Remarkably, the train arrived in Da Nang an hour early. Something in Vietnam happened early! I’ll never forget this.Despite the oppressive heat (I sweat from the time I wake up until around 8pm, it’s a nightmare), I wanted to explore as much of Da Nang as I could before dark.
All said, I estimate I walked about twelve miles through the city streets before returning to the hostel for a beer. I met Maya, a Spaniard and fellow solo traveler who has been on-and-off traveling for the past three and a half years, and got lots of tips on what to see and how to handle the whole solo backpacker lifestyle.
This week was my third out of the U.S., away from family, friends, and the comfort of a familiar life. If I predict anything firmly at this point about my journey, I would be lying to myself. Every day of these three weeks has had its lion’s share of ups and downs. I will see or here something familiar that will trigger a reminder of home, and feel intensely isolated from the world I left and catch myself wondering if I’ll ever fully adjust in the year I have. The next moment, however, I will fall into a lively conversation with a stranger-turned-friend and find myself wondering if I’ll ever want to leave.
For about the last quarter of my life, I’ve worked really hard at maintaining strict control of my emotions, and this strategy worked well because I was rarely faced with tragedy, hardship, or any scenario that didn’t have a clear solution (except the Ohio State loss to Virginia Tech in 2014. I wasn’t sure if I would ever be happy again after that game. Thankfully that whole thing worked itself out pretty well). I’ve found that varying factors in the transition has left this control much more difficult to maintain here, so to more of an extent than I have in years, I’ve relinquished totalitarian control and let mind and emotions wander more freely.

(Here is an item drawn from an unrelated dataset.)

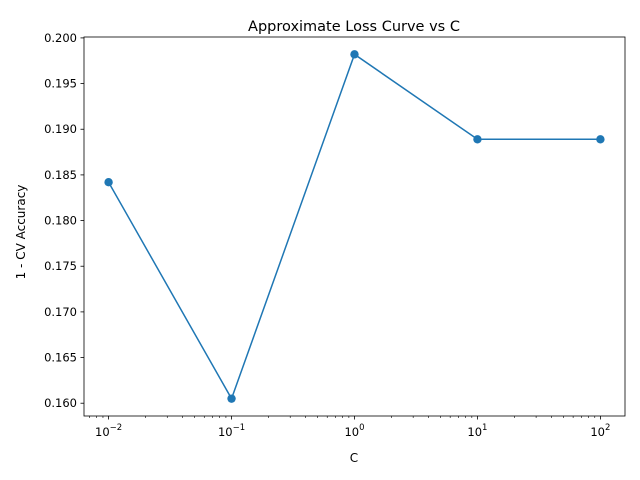 The image size is (640, 480). What do you see at coordinates (60, 312) in the screenshot?
I see `y-tick-label: 0.170` at bounding box center [60, 312]. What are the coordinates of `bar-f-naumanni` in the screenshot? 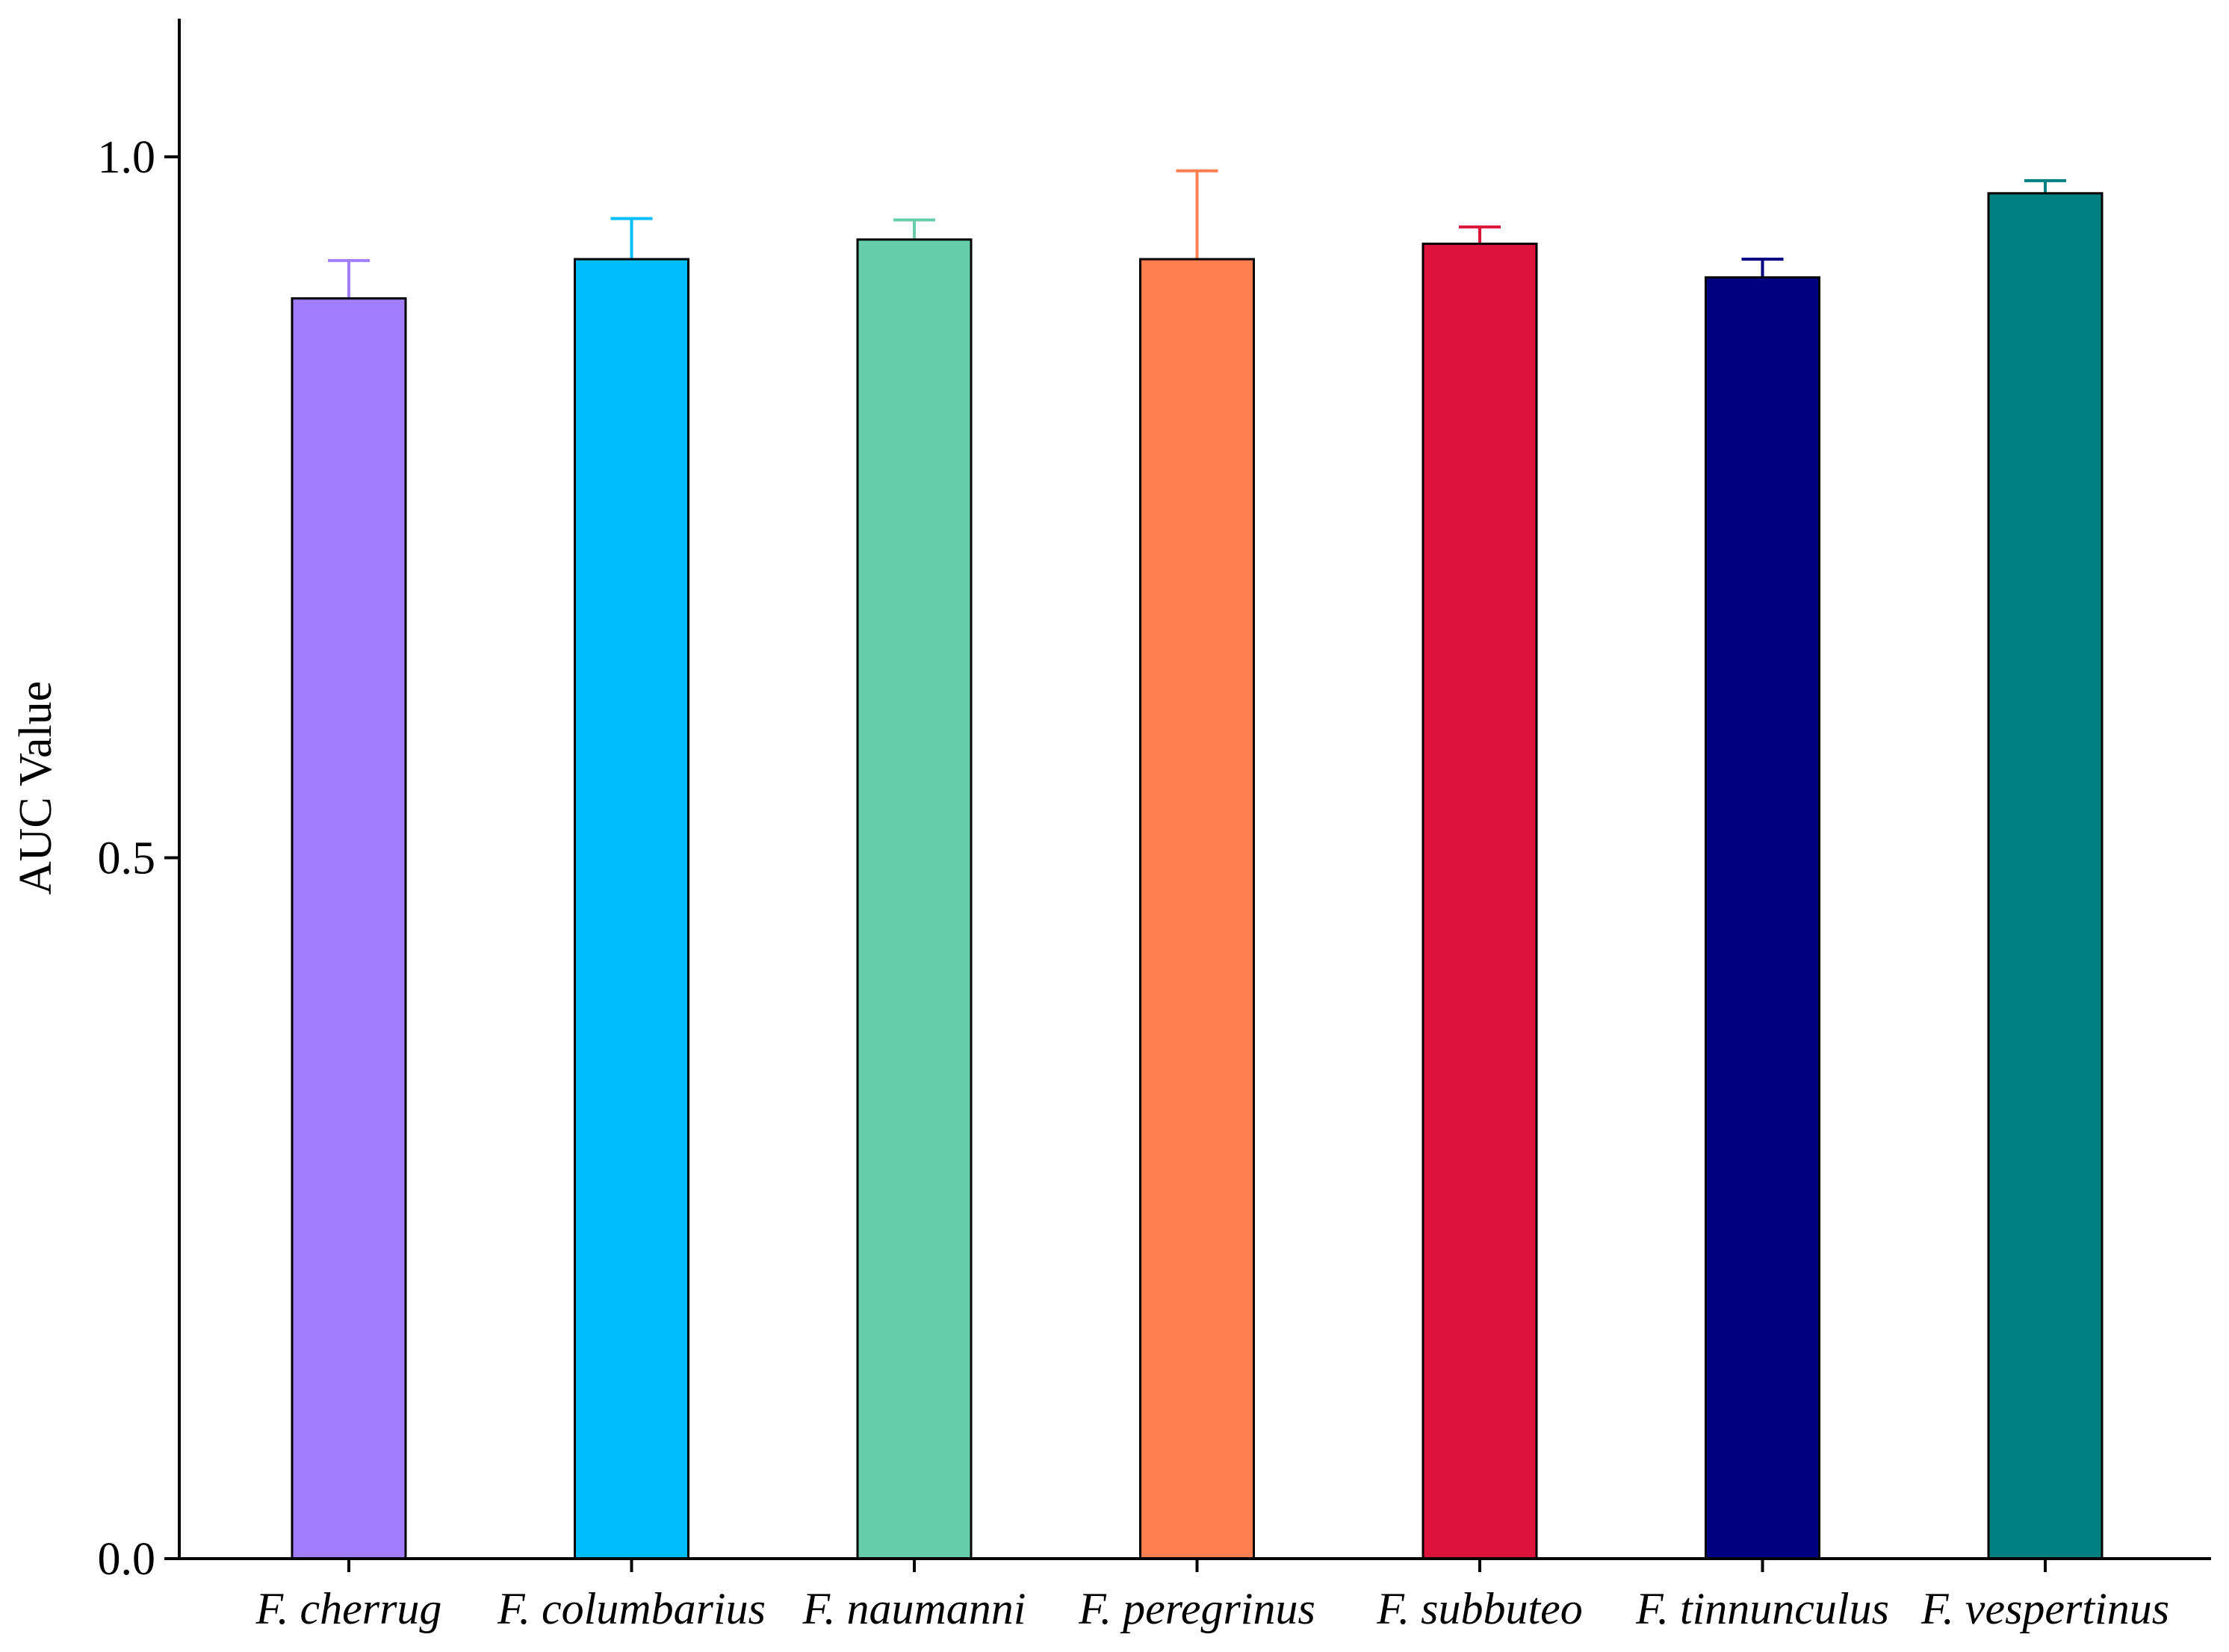 It's located at (914, 899).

Through this I’ve found lows that are low. But, more importantly, the highs I find mean so much more. Mundane activities like ordering a coffee, finding a store, or meeting someone new take on new meaning and can be the source of newfound uncontrollable excitement and sense of high achievement.

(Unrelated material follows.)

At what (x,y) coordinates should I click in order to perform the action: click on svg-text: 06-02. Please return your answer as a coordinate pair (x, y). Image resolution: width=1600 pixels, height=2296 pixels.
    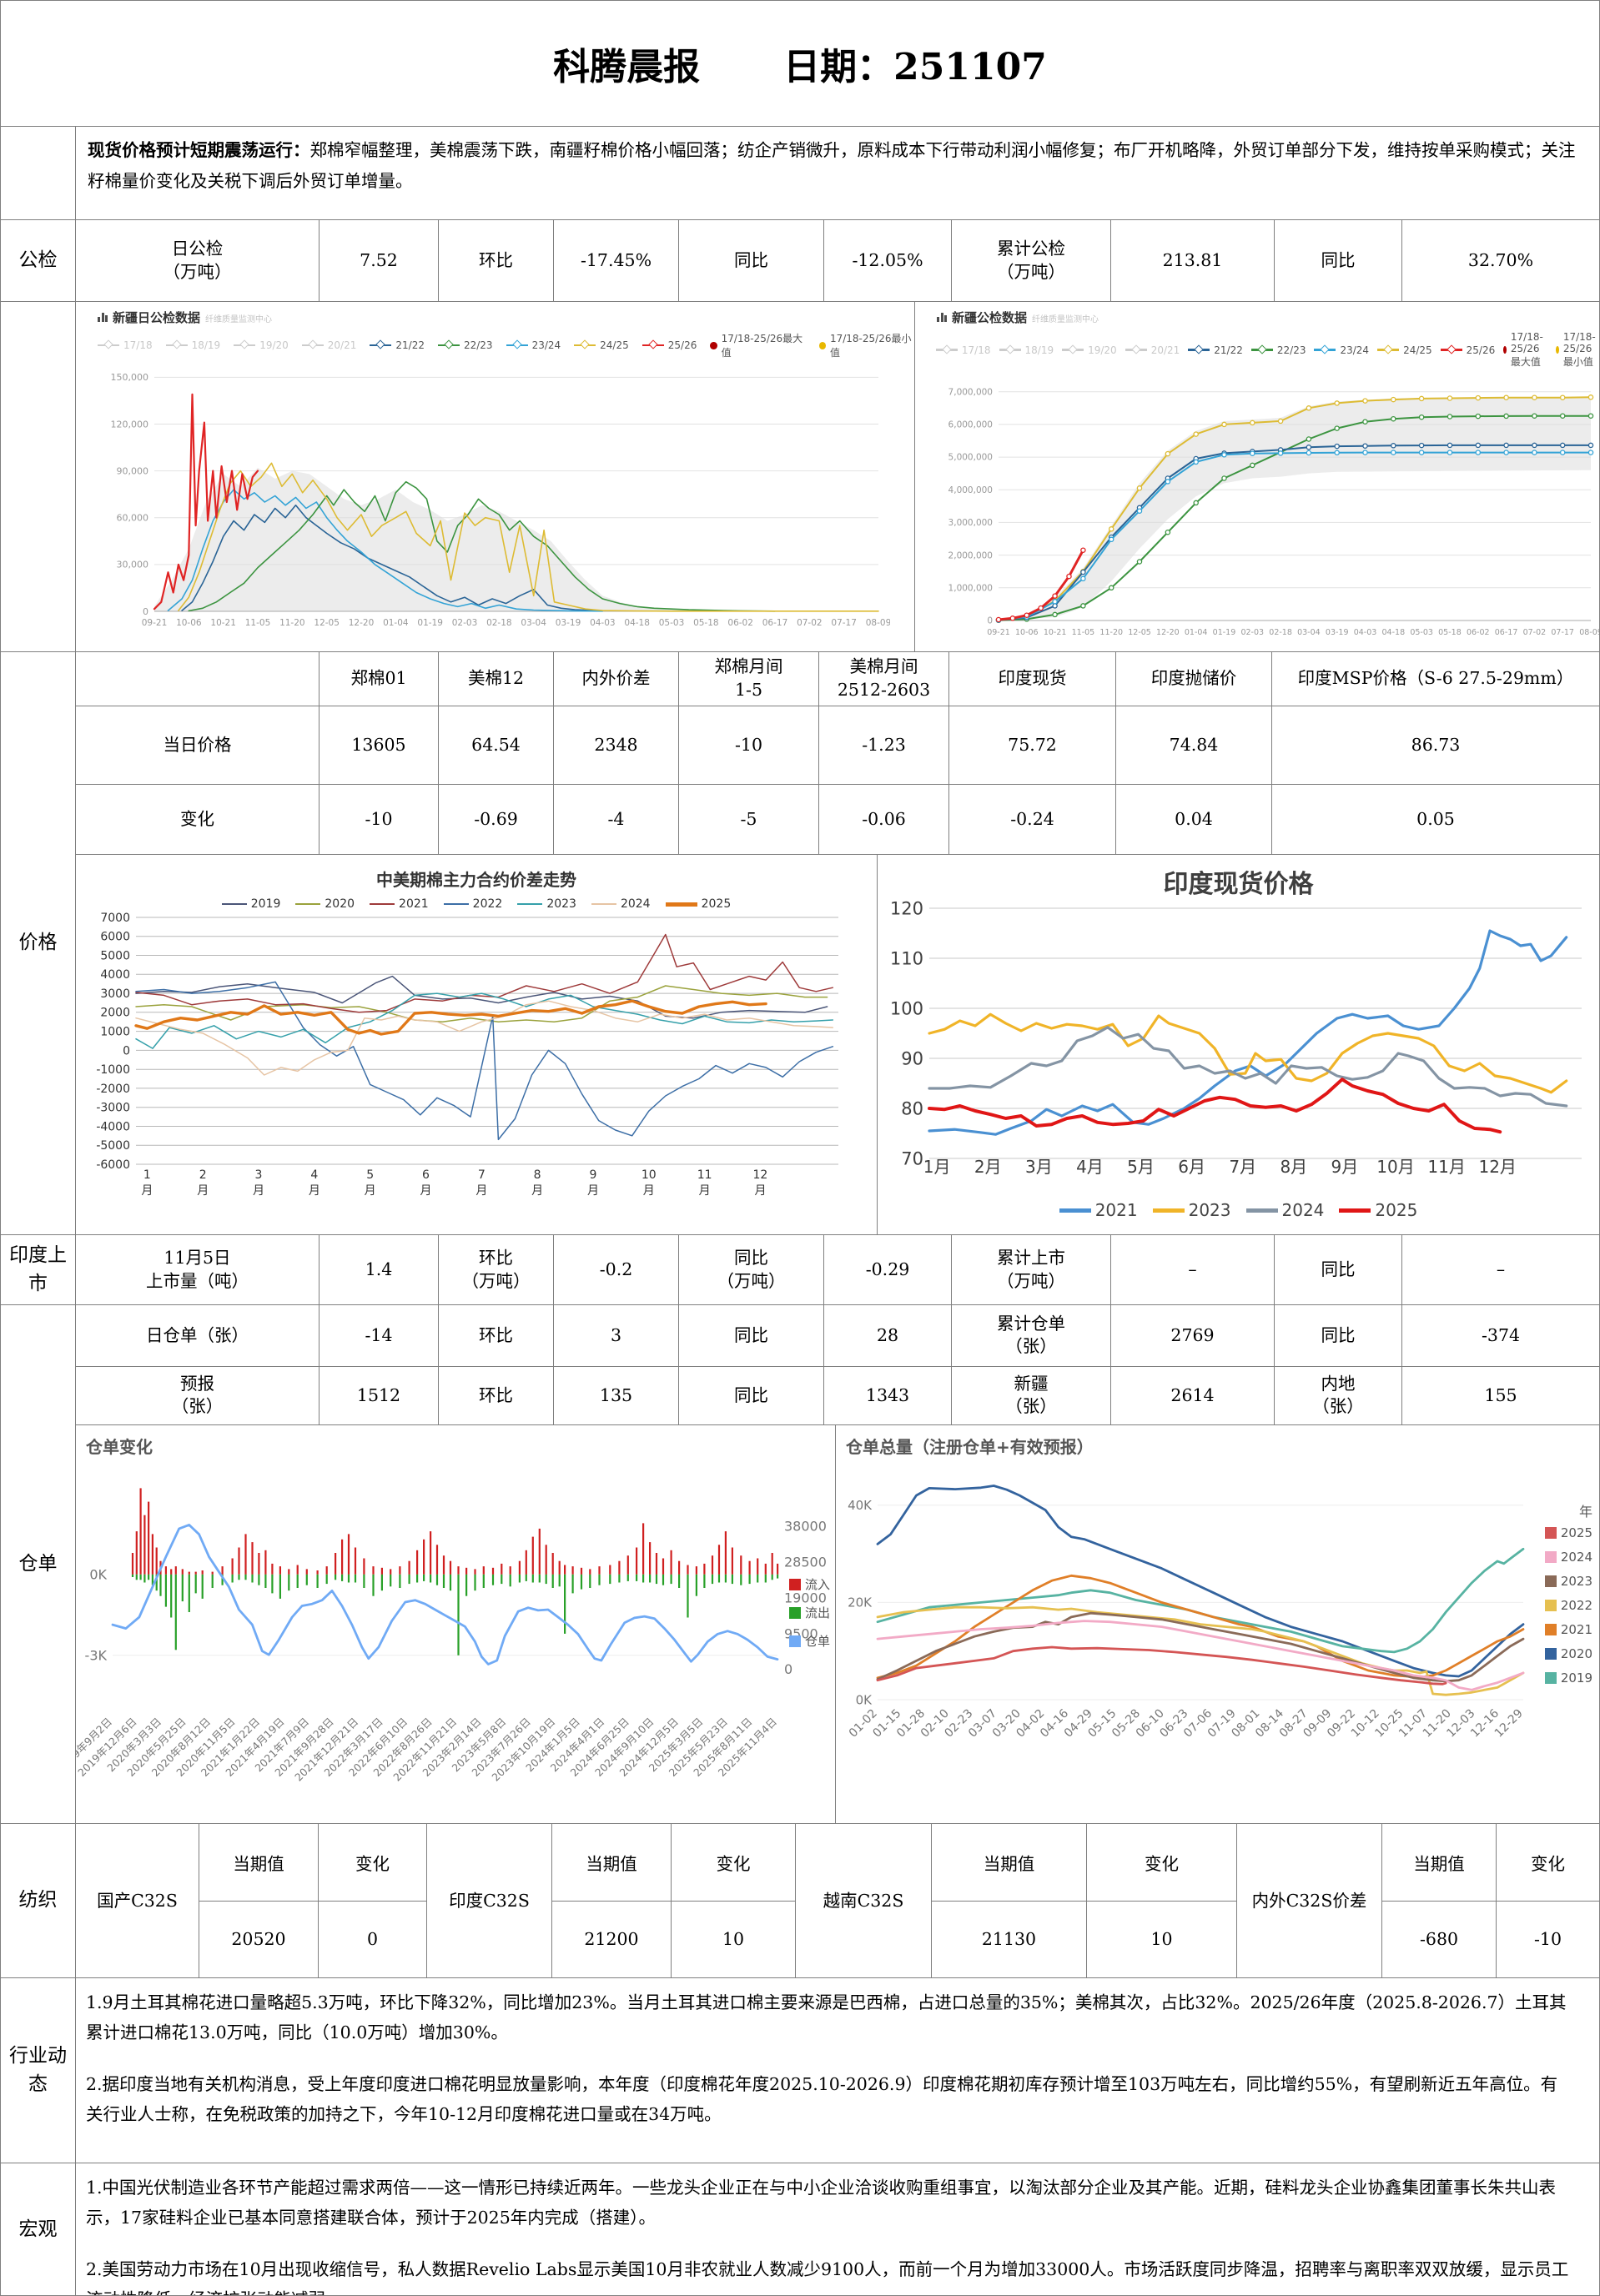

Despite the lows, I’ve not once had the serious desire to return home. The challenges I’ve faced are huge opportunities for fast and serious emotional and personal growth. Feelings of profound exhilaration are steadily replacing feelings of staggering insecurity. And again, I’m only three weeks in, so I know I’ll experience a continually ebbing and flowing of thoughts and feelings. But feeling confident and comfortable enough to plan and take a weeklong trip in a foreign country (can I still call it foreign if I live here?) by myself in one day reminds me how much growth I’ve had in less than a month and sets high expectations for the rest of the adventure.